§ **Exercise objective**
Repeat the lines below exactly as they appear, but leave out the images.

(Saved data entries)
------

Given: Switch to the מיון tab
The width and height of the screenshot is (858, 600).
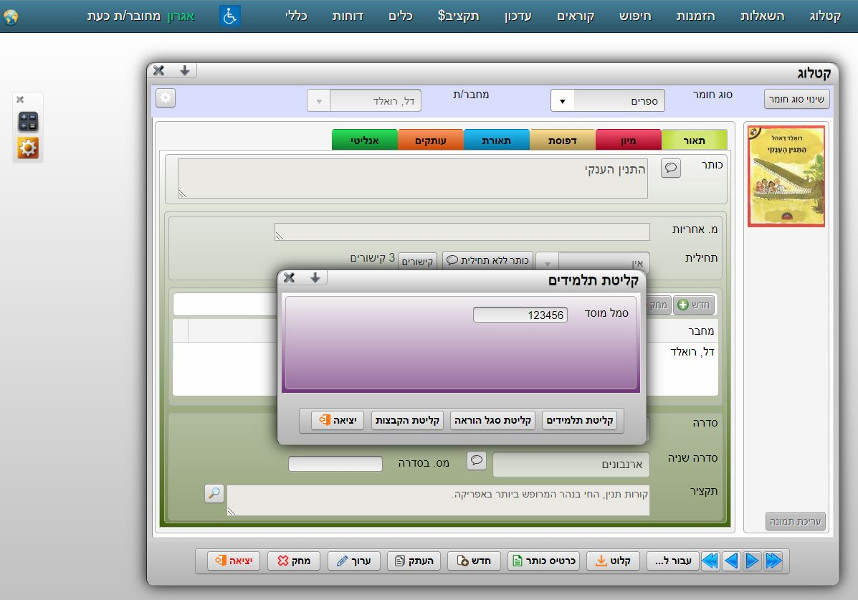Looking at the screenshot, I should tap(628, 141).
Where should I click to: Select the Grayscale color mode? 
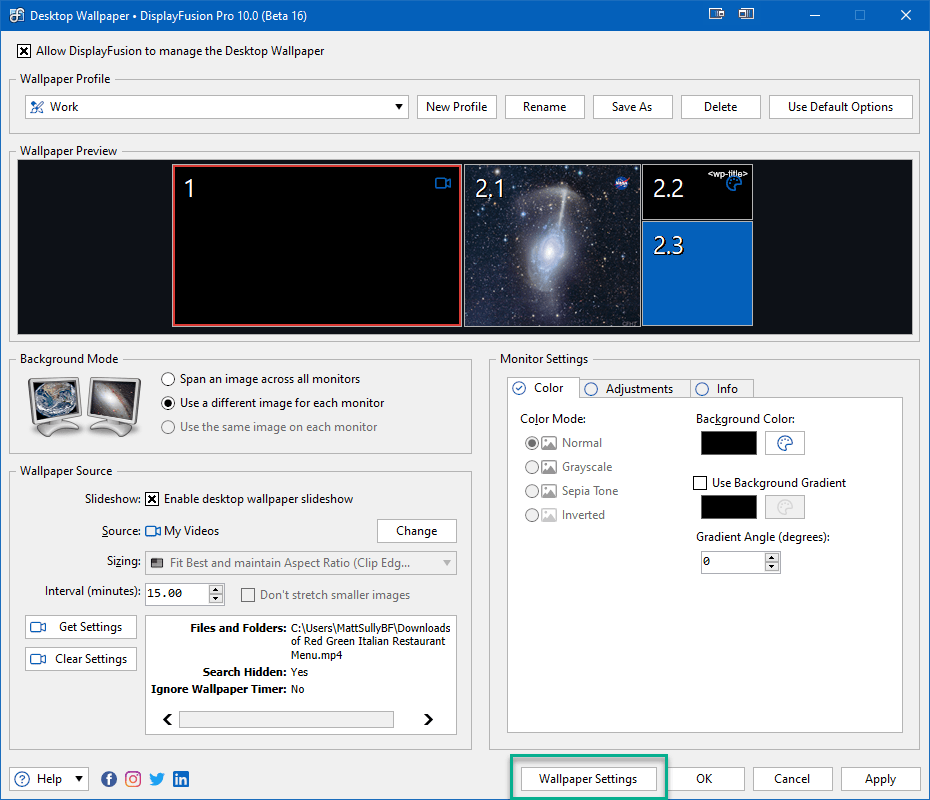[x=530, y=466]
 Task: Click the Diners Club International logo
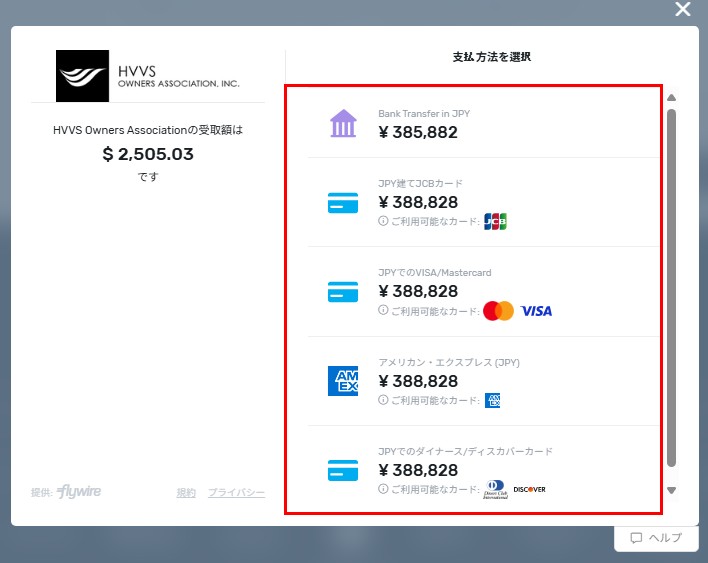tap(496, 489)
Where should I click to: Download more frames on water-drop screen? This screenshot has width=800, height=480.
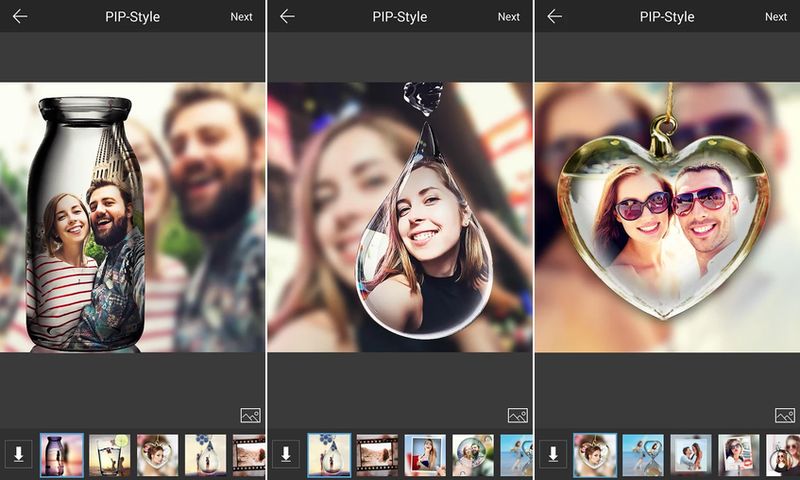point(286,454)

------

§ **Written answer**
Given: Switch to the מיון tab
The width and height of the screenshot is (858, 600).
Looking at the screenshot, I should tap(628, 141).
Where should I click to: Select the Grayscale color mode? 
[x=530, y=466]
 Task: Click the Diners Club International logo
tap(496, 489)
Where should I click to: Download more frames on water-drop screen? This screenshot has width=800, height=480.
point(286,454)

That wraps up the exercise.